Tim vio en la mirada de su esposa que, en el fondo, opinaba de otro modo, que sólo intentaba convencerse a sí misma.
– Yo no puedo afrontar esa lucha -dijo él-. Si es contra ti, no.
– Yo tampoco. -Dray meneó la cabeza en un gesto desgarbado, como una cría. Volvió a sentarse y la silla crujió. Agachó la cabeza y dejó escapar un suspiro-. Si vas a hacer eso, con esas personas, tendrás que buscar un lugar seguro, porque yo no voy a verme implicada.
– Lo sé.
– Por lo que dices, me parece que se trata de un grupo bastante competente en cuestiones de vigilancia.
– Lo es. Y no quiero que se fijen en ti ni en esta casa. Además, voy a vérmelas con elementos muy peligrosos, y no quiero ponerte en peligro m un ápice si uno de mis objetivos se entera de que estoy al acecho.
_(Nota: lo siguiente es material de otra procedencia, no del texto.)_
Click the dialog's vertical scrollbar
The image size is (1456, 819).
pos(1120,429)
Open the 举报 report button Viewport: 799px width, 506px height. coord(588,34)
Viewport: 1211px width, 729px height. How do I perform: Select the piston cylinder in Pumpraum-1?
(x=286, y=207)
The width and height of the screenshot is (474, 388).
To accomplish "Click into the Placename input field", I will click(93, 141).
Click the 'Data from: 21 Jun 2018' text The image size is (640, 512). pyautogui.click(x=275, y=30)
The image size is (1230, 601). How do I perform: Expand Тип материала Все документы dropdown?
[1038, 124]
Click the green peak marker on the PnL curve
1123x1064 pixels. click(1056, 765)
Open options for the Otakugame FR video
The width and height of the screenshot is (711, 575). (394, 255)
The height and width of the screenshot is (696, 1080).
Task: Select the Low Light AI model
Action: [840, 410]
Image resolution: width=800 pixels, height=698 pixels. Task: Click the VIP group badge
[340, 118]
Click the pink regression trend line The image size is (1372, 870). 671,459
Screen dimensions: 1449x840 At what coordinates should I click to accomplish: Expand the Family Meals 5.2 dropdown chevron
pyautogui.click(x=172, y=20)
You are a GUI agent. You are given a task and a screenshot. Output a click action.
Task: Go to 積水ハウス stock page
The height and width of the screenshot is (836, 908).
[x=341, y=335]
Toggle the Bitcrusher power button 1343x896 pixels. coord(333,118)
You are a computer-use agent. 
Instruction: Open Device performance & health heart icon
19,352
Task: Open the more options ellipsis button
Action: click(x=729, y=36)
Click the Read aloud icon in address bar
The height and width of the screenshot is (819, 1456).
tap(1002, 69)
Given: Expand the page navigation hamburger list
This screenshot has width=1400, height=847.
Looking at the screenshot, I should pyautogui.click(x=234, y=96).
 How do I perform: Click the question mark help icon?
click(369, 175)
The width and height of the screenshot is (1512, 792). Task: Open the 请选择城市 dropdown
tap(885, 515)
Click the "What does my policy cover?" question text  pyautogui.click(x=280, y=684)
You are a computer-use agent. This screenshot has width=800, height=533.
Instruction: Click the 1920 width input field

Dray lanzó un suspiro y se pasó la mano abierta por la cara, de la mejilla a la frente.
– Entonces, ¿dónde queda lo nuestro?
Se miraron desde lados opuestos de la cocina. Ambos sabían la respuesta. Al cabo, Tim tuvo agallas para decirlo:
– De todos modos, nos conviene separarnos durante una temporada.
Una lágrima resbaló por la mejilla de Dray. -Ajá.
– Voy a coger mis cosas.
– No es algo definitivo.
– Sólo el tiempo suficiente para recobrar el aliento y adquirir cierta perspectiva.
– Y para que mates a unas cuantas personas. -Apartó la mirada cuando él intentó sostenérsela.
Tim hizo el equipaje en veinte minutos, pasmado de lo poco que había ido acumulando con el paso de los años que ahora creyera esencial. El ordenador portátil, algunas prendas, efectos de aseo… Dray lo siguió en silencio de una habitación a otra como un perro melancólico, pero ninguno de los dos dijo ni una palabra. Con un montón de camisas dobladas sobre el brazo, se detuvo en el umbral de la habitación de Ginny. Mudarse de la casa en la que creció su hija ahora muerta constituía una suerte de transgresión formal, y Tim temía las consecuencias emocionales que aquello pudiera acarrearle.
Mientras cargaba el coche, Dray lo observaba desde el porche, descalza y temblorosa. El aire olía a la barbacoa ya casi apagada de un ve- ciño, un aroma cálido y doméstico. Terminó y se acercó para besarla. Tenía la boca húmeda y seca al mismo tiempo.
– ¿Adónde vas? -preguntó Dray.
– No estoy seguro. -Tim carraspeó bien fuerte, una sola vez-. Tenemos algo más de veinte mil dólares en la cuenta. Es probable que saque unos cinco mil dentro de poco. No te preocupes; dejaré el resto hasta que sepa qué hacer.
– Claro. Lo que tú digas.
Se montó en el coche y cerró la puerta. El reloj del salpicadero indicaba las 12.01. Dray llamó a la ventanilla con los nudillos. Ahora temblaba mucho y se le estremecía el cuerpo de arriba abajo.
Tim bajó la ventanilla.
– Maldita sea, Timothy. -Dray lloraba abiertamente-. Maldita sea.
Se inclinó hacia él y se dieron otro beso; esta vez, uno rápido en la boca.
Tim subió la ventanilla y dio marcha atrás, hacia la carretera. Hasta que no dobló la esquina no cayó en la cuenta de que era el día de San Valentín.